Oil advanced above $100 a barrel as Russia cast doubts on the progress of current peace talks with Ukraine and investors weigh the absence of Russian barrels in a tight market.

Futures in New York gained more than 8% on Thursday. Markets rallied after a Kremlin spokesman said a report of major progress in talks over Ukraine was “wrong,” but that discussions will continue. The war has severely disrupted Russian oil flows, and the International Energy Agency predicted output from the key OPEC+ member will decline by about a quarter in April. Three cargoes were dropped from Russia’s planned March loadings. 

Global benchmark Brent is trading near $105 a barrel and has swung by more than $5 intraday for 16 consecutive sessions—the longest such run ever—as the oil market has been gripped by huge gyrations.

“To say that oil prices have been volatile recently would be an understatement,” Morgan Stanley analysts Martijn Rats and Amy Sergeant wrote in a note, boosting their forecast for third-quarter Brent prices by $20 to $120 a barrel. “It will likely become progressively more difficult for Russia to maintain its seaborne exports in the coming months.”

Investors are also monitoring a virus resurgence in China. Traffic congestion levels in partially locked-down Shanghai are more than a third lower than a year ago and there are also restrictions on movement in the manufacturing hub of Shenzhen and in Jilin province.

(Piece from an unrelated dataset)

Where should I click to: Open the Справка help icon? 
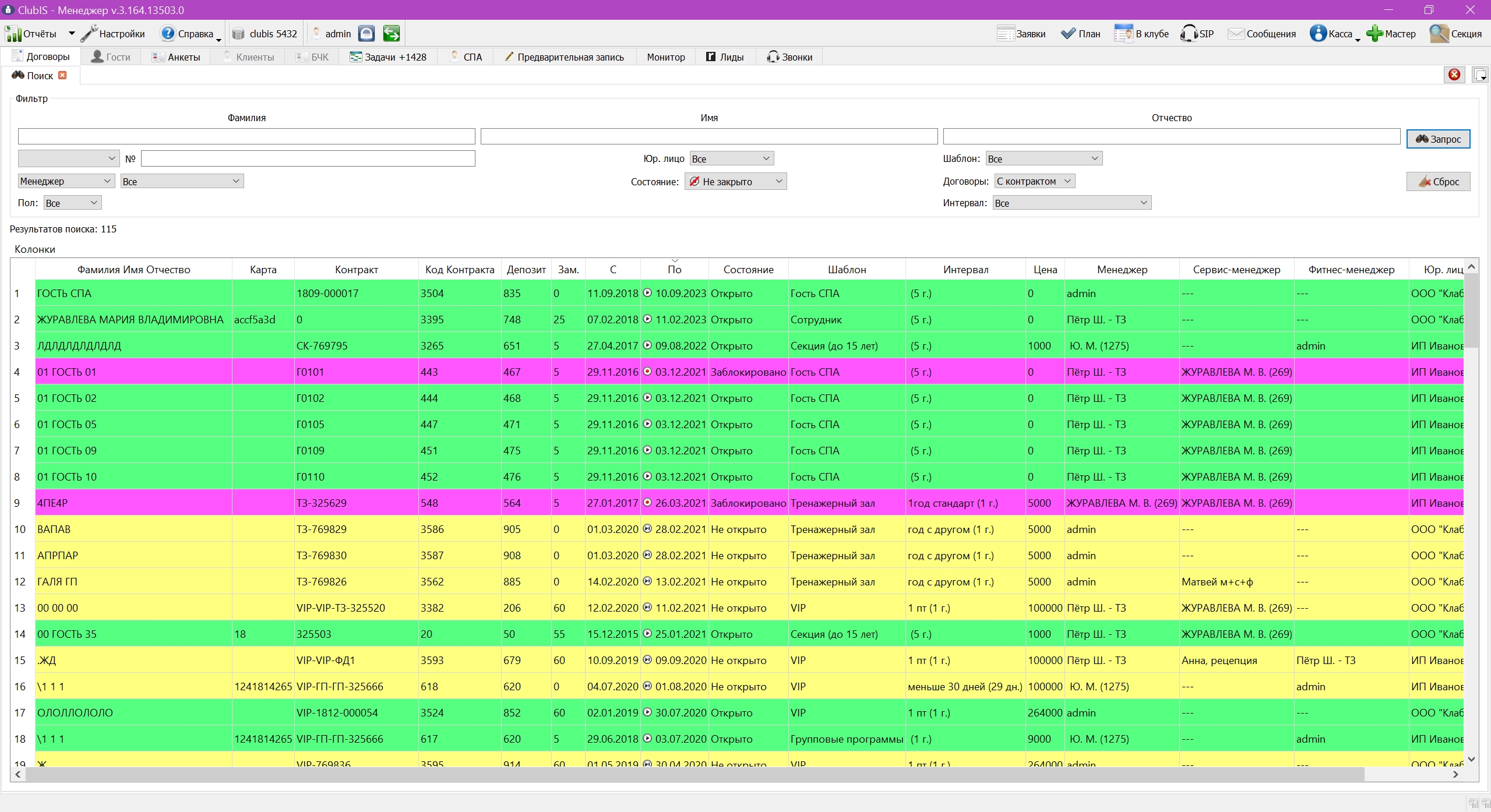(x=168, y=33)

Rapid developments in the war in Ukraine and the ensuing sanctions on Russia are driving enormous fluctuations in the market, and holdings in oil contracts have slumped due to the volatility. Libya said Wednesday that OPEC should ramp up supply faster to ease the energy crisis, while U.K. Prime Minister Boris Johnson expressed optimism that Saudi Arabia may raise output, but he received no guarantees from the kingdom’s crown prince.

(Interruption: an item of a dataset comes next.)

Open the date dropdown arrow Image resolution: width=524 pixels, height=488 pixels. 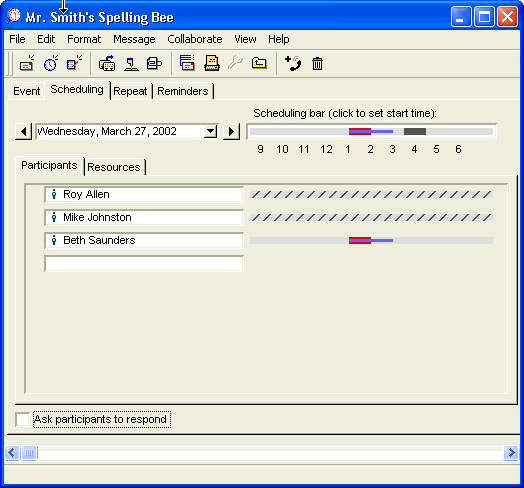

Oil markets have experienced huge swings this month, with Brent crude surging to nearly $140 a barrel only to tumble back to slightly above $100. The market is also in the midst of a liquidity crunch, leaving prices vulnerable to big swings. The extent of the liquidation shows up in open interest figures. Holdings for WTI fell to the lowest since 2016, while those for Brent were the lowest since 2015.